Typically, a credit union will offer only conventional loans, and a little more stringent on down payment and underwriting requirements. Mortgage brokers on the other hand not only have more products to offer you, such as FHA, VA, TXVET, USDA, but they work with a number of lenders that can offer better rates. Also, if a Borrower is denied by the credit union, there are no other options for that Borrower. Whereas, the broker can re-work the loan and send it to another lender that will see and underwrite the loan differently and may approve it.
With all of that said, on April 1, 2011, this may be mute point. The Federal Reserve Board has put into law the Loan Orignator Compensation Plan, that may make getting a loan more expensive and cumbersome for the consumer. This will lessen competition for mortgages and may see a hike in interest rate as a result.
Talk to a mortgage professional that can help you with this and understands this firsthand.
destiny826,
With all of that said, on April 1, 2011, this may be mute point. The Federal Reserve Board has put into law the Loan Orignator Compensation Plan, that may make getting a loan more expensive and cumbersome for the consumer. This will lessen competition for mortgages and may see a hike in interest rate as a result.
Actually, it will have the opposite impact. The terms and conditions of the loan will still be subject to negotiation (subject to market conditions) but compensation based on terms and conditions will be prohibited.
Basically, originators will no longer be able to steer consumers to less desirable loans to receive increased compensation. They can be compensated however for loan "volume" which is an incentive to make more loans, that, in and of itself will increase competition.
This might actually streamline the loan process somewhat.

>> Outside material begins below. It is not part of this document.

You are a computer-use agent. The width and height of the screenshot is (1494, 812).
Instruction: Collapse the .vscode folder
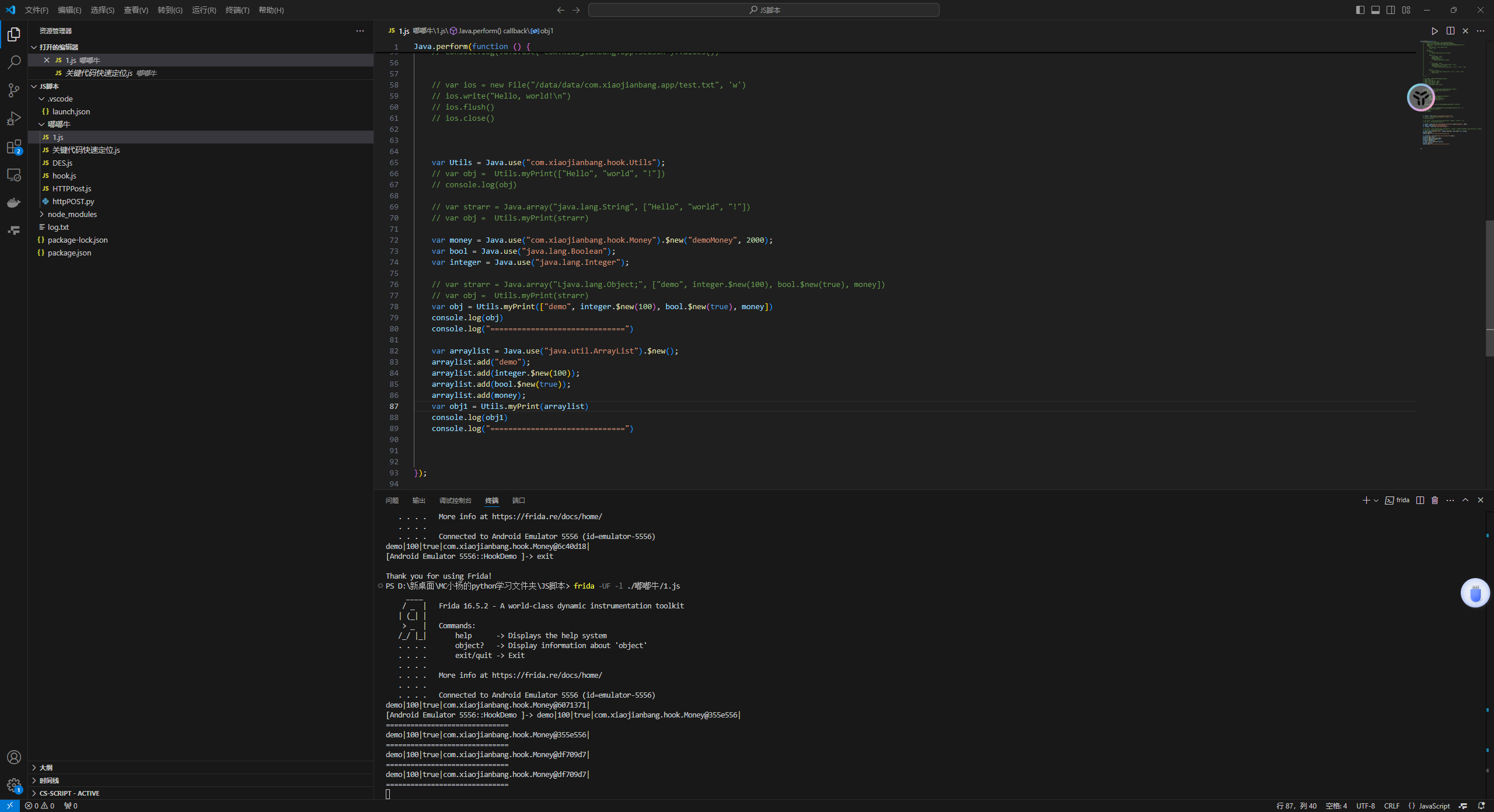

Actually, it will have the opposite impact. The terms and conditions of the loan will still be subject to negotiation (subject to market conditions) but compensation based on terms and conditions will be prohibited.
Basically, originators will no longer be able to steer consumers to less desirable loans to receive increased compensation. They can be compensated however for loan "volume" which is an incentive to make more loans, that, in and of itself will increase competition.
This might actually streamline the loan process somewhat.
I like your optimism, but the new regulation starting will increase consumer costs. Just like HVCC increased the cost of appraisals, this new regualation will increase cost to the consumer.
Can you provide any new regulation that has been helpful to the consumer?